Thatcher's body lies in chapel as funeral debate rages
LONDON (Reuters) - A coffin bearing the body of former Prime Minister Margaret Thatcher was placed in a chapel in Britain's parliament before her funeral on Wednesday as a debate about the ceremony's scale and guest list deepened.
Draped in the red, white and blue British flag, Thatcher's casket was driven through London's Whitehall government district in a black hearse as tourists and parliament workers looked on in bright sunshine.
Four undertakers then carried it on their shoulders before placing it inside the crypt of the Chapel of St Mary Undercroft, a cavernous vaulted place of worship first completed by King Edward 1 of England in 1297.
Aged 87, Thatcher, who ruled Britain from 1979 to 1990, died after suffering a stroke on April 8.
Security was tight, with armed police on hand as MPs attended a private memorial service commemorating her career as Britain's longest-serving prime minister of the 20th century.
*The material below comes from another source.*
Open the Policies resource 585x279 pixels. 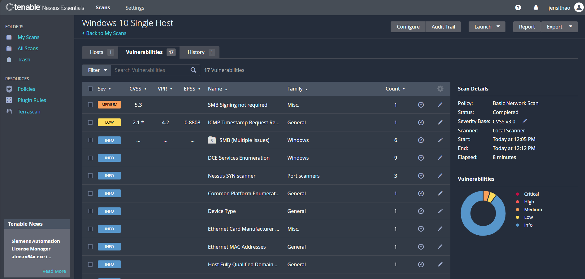26,89
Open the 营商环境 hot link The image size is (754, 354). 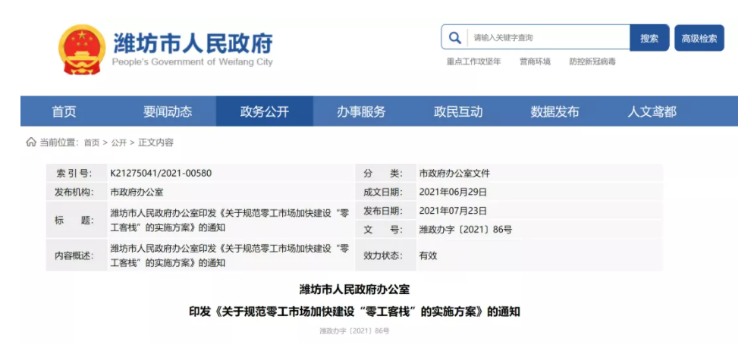(x=535, y=61)
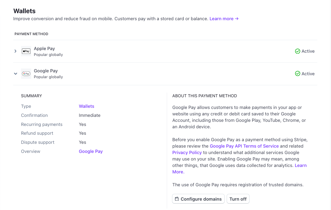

Her children, Mark and Carol, also attended.
The proceedings were low key, unlike her planned ceremonial funeral on Wednesday which some left-wing MPs have called an expensive political advert for her ruling Conservative party, which is trailing the Labour party by 10 percent in the polls.
The guest list has prompted talk of diplomatic snubbing.
On Tuesday, a spokesman for Prime Minister David Cameron denied the United States had snubbed Britain by not sending anyone senior from the administration of President Barack Obama.
"Absolutely not," the spokesman said.
Obama is sending George Shultz, a secretary of state for Republican President Ronald Reagan, and James Baker, who had a number of senior roles in both the Reagan and George H.W. Bush presidencies. No senior serving politicians are attending.
The spokesman also said the Argentine ambassador had refused an invitation to attend, a decision coloured by worsening diplomatic tensions over the contested Falkland Islands.
Relations between the two countries remain strained after a 1982 war over the islands during which Thatcher ordered a task force to retake the contested South Atlantic archipelago after Argentine troops seized it by force.
But in Britain it is the estimated 10-million-pound bill for the funeral and its grandiose nature which has drawn criticism from some parliamentarians.
Thatcher was admired by many but despised by other Britons and her death has - at least temporarily - resurrected the tribal left-right politics of the 1980s with her most extreme opponents "celebrating" her death and her most ardent supporters hailing her as the country's greatest peacetime prime minister.
Some are angry that she is being given such a lavish funeral at public expense, with the Queen attending along with more than 700 armed forces personnel, some of whose units played a pivotal role in the Falklands conflict.
"This is a state funeral in all but name without the consent of parliament for funding and without the consent of the people. Churchill, who was the only PM over the past 100 years to have a state funeral, unified the country, while Margaret Thatcher divided it," Labour lawmaker John Healey told the Guardian newspaper.
In a ceremony that will be covered live by Britain's biggest broadcasters, her coffin will be carried on a horse-drawn gun carriage through central London to St Paul's Cathedral where more than 2,000 guests will hear her favourite hymns and bid her farewell.